TOUCH ME NOT, filmmaker Adina Pintilie’s Golden Bear–winning first feature is a brave and raw look at bodies, intimacy, and empathy, exploring the private lives and sexual desires of four people with an approach that blurs the line between fiction and documentary. Moving seamlessly between erotic clubs and closed-door reflections, TOUCH ME NOT is a self-assured journey into the intimate lives of Laura, Tómas, Christian, and Grit. 

Not an easy watch as well as opening windows into a world of those who dare to break with social conventions and access the hidden aspects of their sexuality, the film revels in a space where anyone — no matter the obstacle — has the possibility of touching their inner rebel. In what feels like galaxies beyond the sexual revolution of the 1960s, Touch Me Not invites one to start as a tabula rasa and TOUCH ME NOT opens this transcend all previously imagined limits. 

Within protective spaces that are entirely free of judgment, Adina Pintilie and her protagonists explore new perspectives on human relationships, and we, as viewers, are challenged to question our own self-knowledge and continue our journey of self-discovery beyond the cinema in our everyday lives.

In the middle of the film the one subject, Laura has a session with someone that could be described as a healer.  He talks about being in a good space and energy and such.  For those who like myself who do to believe in stuff like new age energy and healers, this section along with a whole lot more in the film will be difficult to take in.  Laura says: “I do not understand how I have come to reach at this point.  Or maybe I have forgotten.”  The healer then says:  I will touch you now.”  At this point in the film, myself and many others would have given up oaths mumbo-jumbo.  My background is engineering and science and it takes incredible patience and effort to each this film, which looks totally pretentious, unplanned and irrelevant.

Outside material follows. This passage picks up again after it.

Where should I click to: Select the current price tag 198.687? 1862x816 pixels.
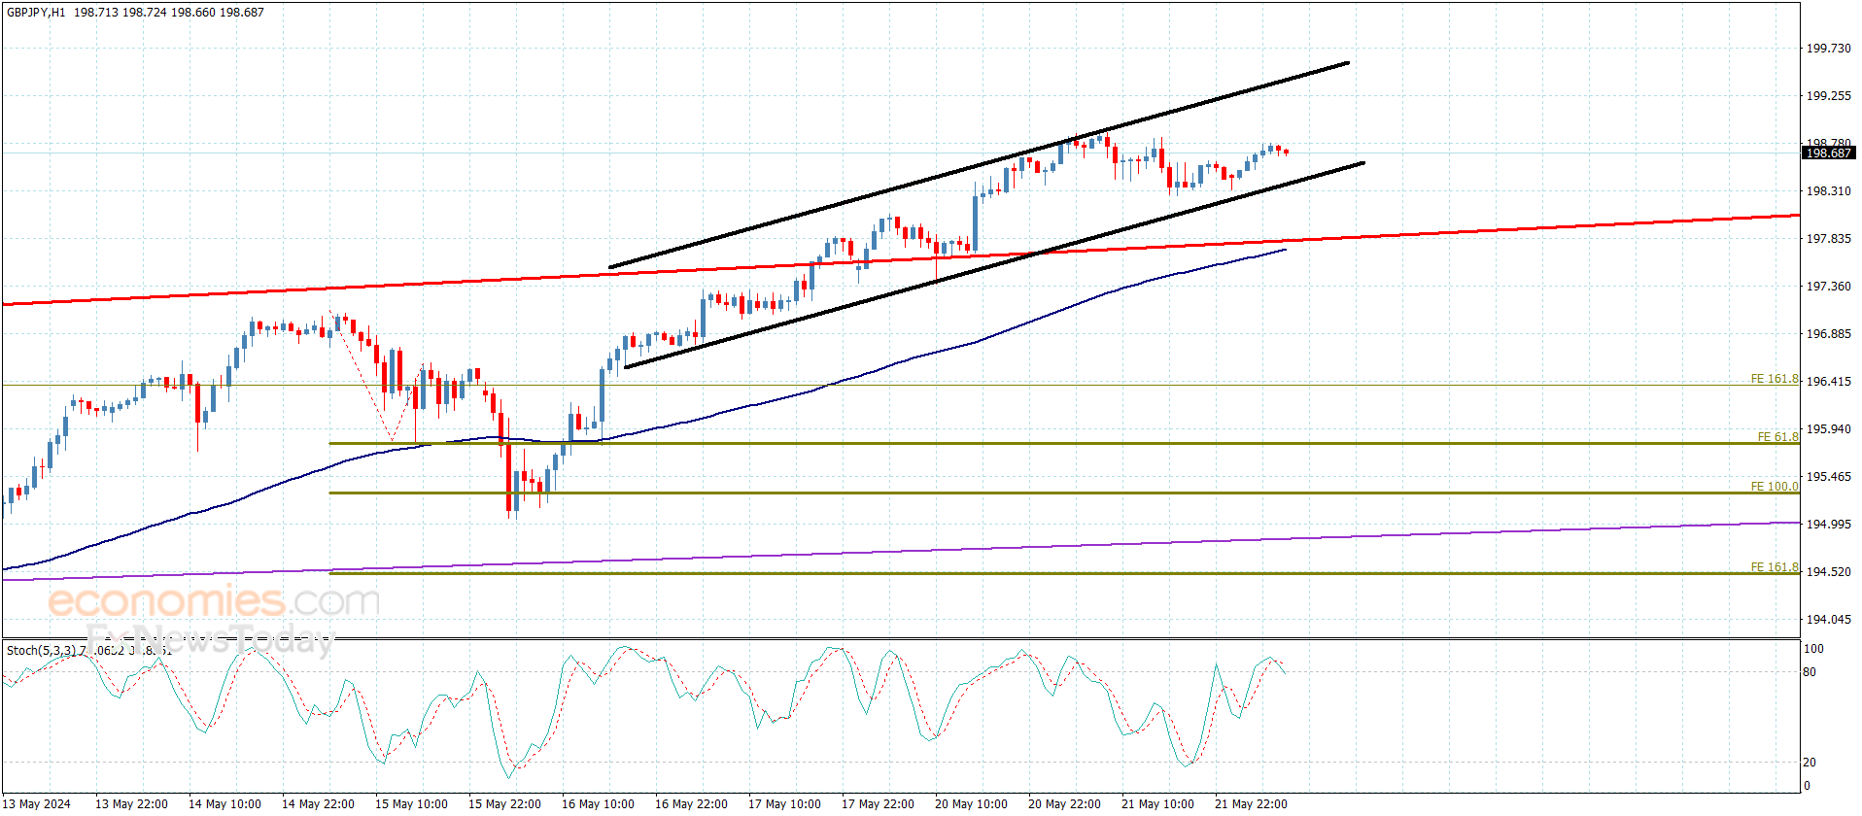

On the positive side, the experiences of a few characters in the film resonate with raw emotions.  A man who has lost his blond hair when he was young relate the difficulty of undergoing the experience from being a cute boy to a weird one.  In one experiment, he touches a disabled male with his eyes closed.  This is a difficult scene to watch.  The disabled male gos on total about the pleasure of his sexual experience being born different.

Whether one likes or hates TOCUH ME NOT, one thing is for sure in that the film, which could be described as porn disguised as art opens ones eyes (to put it mildly) to the sensation of touch and sexuality.  But the film leads nowhere as to were all the studies or leading or whether anyone has gained from the examinations.

TOUCH ME NOT opens at the TIFF Bell Lightbox with a Q&A session with its director Adina Pintilie on Friday August 23 at 830pm.